The chefs from South Philly’s Paffuto — Daniel Griffiths, Jake Loeffler, and Sam Kalkut — will join Eric Leveillee, executive chef at Lacroix at the Rittenhouse, for a one-time multi-course dinner at the Rittenhouse Square restaurant on Oct. 6. Three limited seatings, with only 10 guests per turn, will start at 5:30, 6:30, and 7:30 p.m. at $125pp plus tax and tip, with an optional beverage pairing available. Reservations via Lacroix’s Resy page.

East Passyunk Avenue will run First Friday art walks starting Oct. 4 from 5 to 9 p.m. between the 1300 and 1900 blocks of East Passyunk with various participating businesses. Subsequent outings will be Nov. 1 and Dec. 6.

Wine writer Marnie Old has found a good value for your cabernet sauvignon snobs.
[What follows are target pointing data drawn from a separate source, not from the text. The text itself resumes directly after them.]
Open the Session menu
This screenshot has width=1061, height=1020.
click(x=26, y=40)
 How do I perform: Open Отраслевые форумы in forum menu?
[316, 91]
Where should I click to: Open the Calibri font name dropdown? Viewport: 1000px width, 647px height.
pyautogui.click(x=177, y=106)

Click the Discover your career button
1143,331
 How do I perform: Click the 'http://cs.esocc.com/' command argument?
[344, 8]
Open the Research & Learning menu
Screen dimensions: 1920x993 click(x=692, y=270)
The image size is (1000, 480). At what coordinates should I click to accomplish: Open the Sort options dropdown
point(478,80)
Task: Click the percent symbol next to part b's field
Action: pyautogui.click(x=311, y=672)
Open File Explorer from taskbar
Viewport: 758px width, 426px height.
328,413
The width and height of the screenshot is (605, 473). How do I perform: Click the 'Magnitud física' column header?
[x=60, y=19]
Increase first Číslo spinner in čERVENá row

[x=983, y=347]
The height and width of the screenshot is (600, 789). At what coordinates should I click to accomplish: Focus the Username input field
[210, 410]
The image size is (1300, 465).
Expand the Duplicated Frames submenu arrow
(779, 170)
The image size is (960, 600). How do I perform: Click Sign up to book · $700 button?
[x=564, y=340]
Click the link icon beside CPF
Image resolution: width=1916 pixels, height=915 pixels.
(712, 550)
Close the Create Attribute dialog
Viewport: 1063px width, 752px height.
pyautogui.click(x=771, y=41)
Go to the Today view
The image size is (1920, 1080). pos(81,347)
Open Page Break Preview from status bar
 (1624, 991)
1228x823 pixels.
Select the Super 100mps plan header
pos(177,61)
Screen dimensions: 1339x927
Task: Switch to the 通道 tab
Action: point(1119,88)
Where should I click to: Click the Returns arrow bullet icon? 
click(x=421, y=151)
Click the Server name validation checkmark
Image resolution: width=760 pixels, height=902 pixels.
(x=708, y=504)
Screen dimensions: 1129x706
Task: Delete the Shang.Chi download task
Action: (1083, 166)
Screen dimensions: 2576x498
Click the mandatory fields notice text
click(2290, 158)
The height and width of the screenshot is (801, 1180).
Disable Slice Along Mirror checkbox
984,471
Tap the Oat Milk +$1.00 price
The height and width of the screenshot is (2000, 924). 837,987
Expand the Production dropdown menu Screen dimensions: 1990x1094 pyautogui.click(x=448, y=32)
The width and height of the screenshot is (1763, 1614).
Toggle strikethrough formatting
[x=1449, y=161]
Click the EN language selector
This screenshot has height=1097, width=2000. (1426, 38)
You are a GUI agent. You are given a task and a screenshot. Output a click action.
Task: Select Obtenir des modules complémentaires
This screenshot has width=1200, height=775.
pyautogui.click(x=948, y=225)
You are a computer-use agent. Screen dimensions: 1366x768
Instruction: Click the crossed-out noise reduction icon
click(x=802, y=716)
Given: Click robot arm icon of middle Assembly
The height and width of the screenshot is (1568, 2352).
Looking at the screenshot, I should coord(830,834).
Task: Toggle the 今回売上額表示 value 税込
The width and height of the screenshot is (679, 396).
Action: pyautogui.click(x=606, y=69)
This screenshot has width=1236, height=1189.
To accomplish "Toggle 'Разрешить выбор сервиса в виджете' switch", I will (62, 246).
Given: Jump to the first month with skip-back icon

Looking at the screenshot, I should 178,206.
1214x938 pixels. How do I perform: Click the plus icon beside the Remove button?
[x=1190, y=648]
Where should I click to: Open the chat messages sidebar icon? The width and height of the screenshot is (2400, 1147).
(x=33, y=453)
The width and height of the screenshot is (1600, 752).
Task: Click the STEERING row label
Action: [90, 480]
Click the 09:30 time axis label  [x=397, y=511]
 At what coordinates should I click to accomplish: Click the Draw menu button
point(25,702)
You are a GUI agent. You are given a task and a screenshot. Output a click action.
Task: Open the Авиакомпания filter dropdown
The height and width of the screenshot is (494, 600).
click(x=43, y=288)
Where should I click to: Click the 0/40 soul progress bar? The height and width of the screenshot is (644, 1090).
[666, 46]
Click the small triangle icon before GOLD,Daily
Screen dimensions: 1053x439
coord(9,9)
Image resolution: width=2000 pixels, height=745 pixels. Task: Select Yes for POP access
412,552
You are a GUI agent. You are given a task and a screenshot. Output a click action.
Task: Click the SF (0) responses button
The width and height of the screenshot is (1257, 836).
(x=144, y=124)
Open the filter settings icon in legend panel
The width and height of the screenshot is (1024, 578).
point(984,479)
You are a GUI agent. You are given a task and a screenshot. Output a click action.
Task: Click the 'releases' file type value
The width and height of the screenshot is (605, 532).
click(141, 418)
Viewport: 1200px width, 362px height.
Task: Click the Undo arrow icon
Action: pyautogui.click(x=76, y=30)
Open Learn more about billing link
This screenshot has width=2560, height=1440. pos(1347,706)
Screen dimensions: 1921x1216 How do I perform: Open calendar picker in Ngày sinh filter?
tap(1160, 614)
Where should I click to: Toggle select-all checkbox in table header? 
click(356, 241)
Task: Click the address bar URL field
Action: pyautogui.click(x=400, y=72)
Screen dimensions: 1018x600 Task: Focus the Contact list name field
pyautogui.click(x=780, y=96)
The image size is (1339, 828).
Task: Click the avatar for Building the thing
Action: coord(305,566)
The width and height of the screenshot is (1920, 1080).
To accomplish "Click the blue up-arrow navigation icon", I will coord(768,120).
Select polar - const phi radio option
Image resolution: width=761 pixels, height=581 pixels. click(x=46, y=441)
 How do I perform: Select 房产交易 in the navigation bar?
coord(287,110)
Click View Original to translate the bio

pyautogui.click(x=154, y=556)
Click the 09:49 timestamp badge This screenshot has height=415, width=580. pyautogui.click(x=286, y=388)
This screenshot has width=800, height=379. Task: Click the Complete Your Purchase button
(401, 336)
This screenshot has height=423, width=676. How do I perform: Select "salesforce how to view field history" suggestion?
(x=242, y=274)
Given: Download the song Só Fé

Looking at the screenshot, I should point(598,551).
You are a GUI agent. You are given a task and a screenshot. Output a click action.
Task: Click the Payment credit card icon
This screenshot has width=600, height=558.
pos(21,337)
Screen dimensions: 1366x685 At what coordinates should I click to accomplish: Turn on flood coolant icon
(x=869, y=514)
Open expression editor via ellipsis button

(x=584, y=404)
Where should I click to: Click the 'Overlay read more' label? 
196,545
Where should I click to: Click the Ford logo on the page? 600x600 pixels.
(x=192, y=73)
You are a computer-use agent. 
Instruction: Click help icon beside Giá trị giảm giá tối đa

Why might your cup of coffee be more expensive? Blame the heat and drought in Brazil and Vietnam.

❓Pop quiz

Wawa recently opened its first store in central Pennsylvania, aka “Sheetz country.” What kind of creature is Wawa’s mascot, Wally?

A) a goose

B) a turtle

C) a walrus

D) a ruffed grouse

Find out if you know the answer.

Ask Mike anything

My wife and I moved back to Philly six years ago after 25 years in New Jersey to raise a family. Since our return, we have been wracking our brains about the name of a restaurant we ate at before we were married, in the late ’80s maybe early ’90s. It was a steakhouse located on Delaware Avenue in a warehouse building — lots of exposed brick, high ceilings and black-and-white photos of old Hollywood legends. Know what it was? — Michael and Bonnie K.

That was Babe’s, which was in Imperial Plaza (3400 Aramingo Ave.) from 1988 till 1992. Developer Frederick “Babe” Kozlowski created the grand steakhouse with live music as an ode to his native Port Richmond. One newspaper columnist at the time said his tab for a steak dinner for two, including drinks and tip, was a princely $78.58. That’s $209.10 in 2024 dollars — now a relative bargain. (For more background, I clipped you a Jim Quinn column from Inquirer Magazine.) The Babe’s space, incidentally, is now an IHOP.